= Records =
- - -
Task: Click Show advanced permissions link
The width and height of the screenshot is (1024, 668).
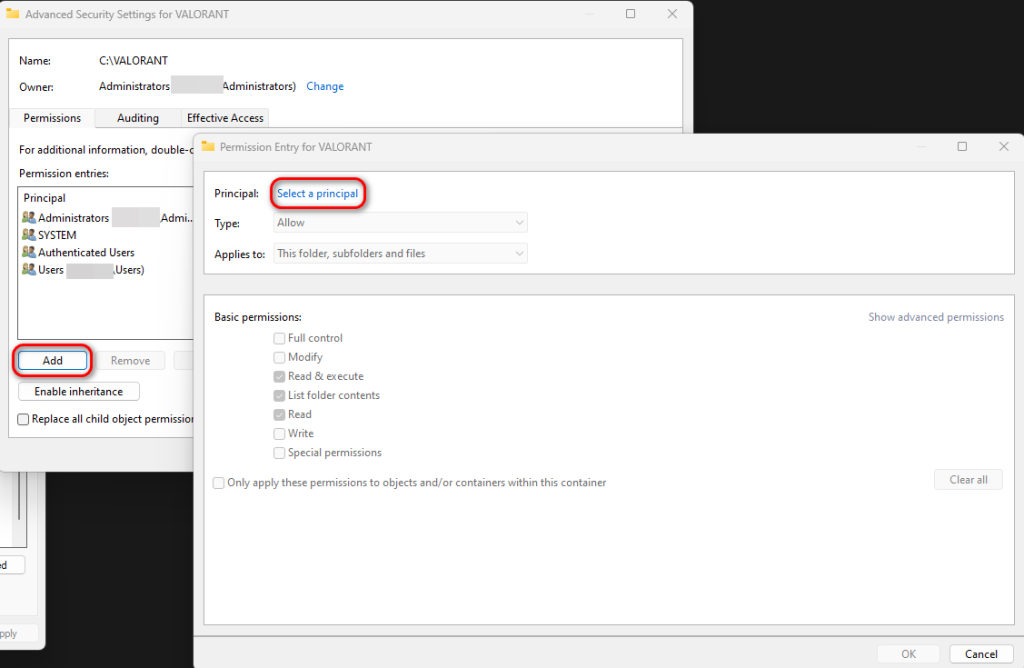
- - -
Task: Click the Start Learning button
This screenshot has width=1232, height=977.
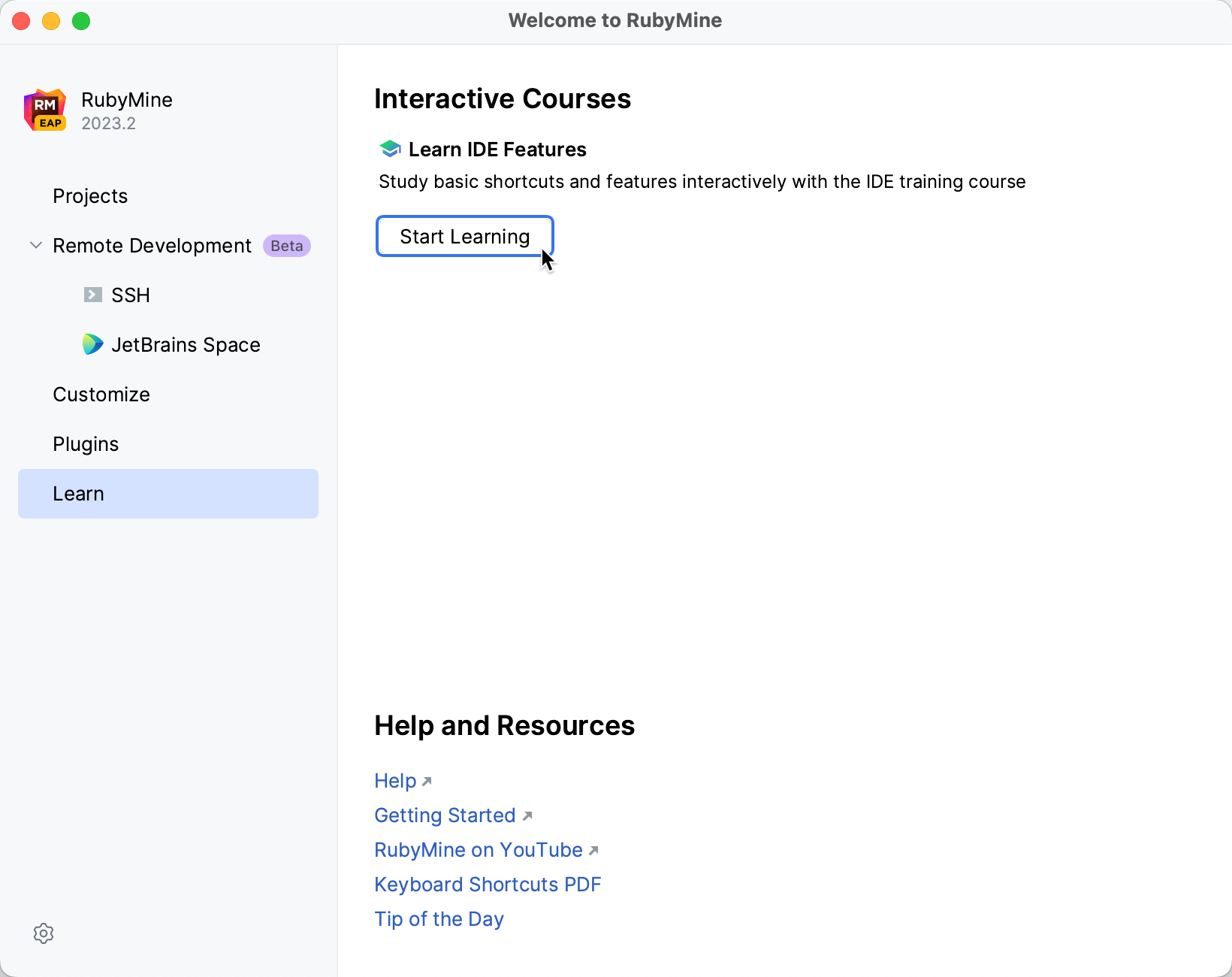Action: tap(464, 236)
- - -
= Assigned task =
Above are some records. Report the number of their lines that include "Click", and add nothing else.

= Answer area =
2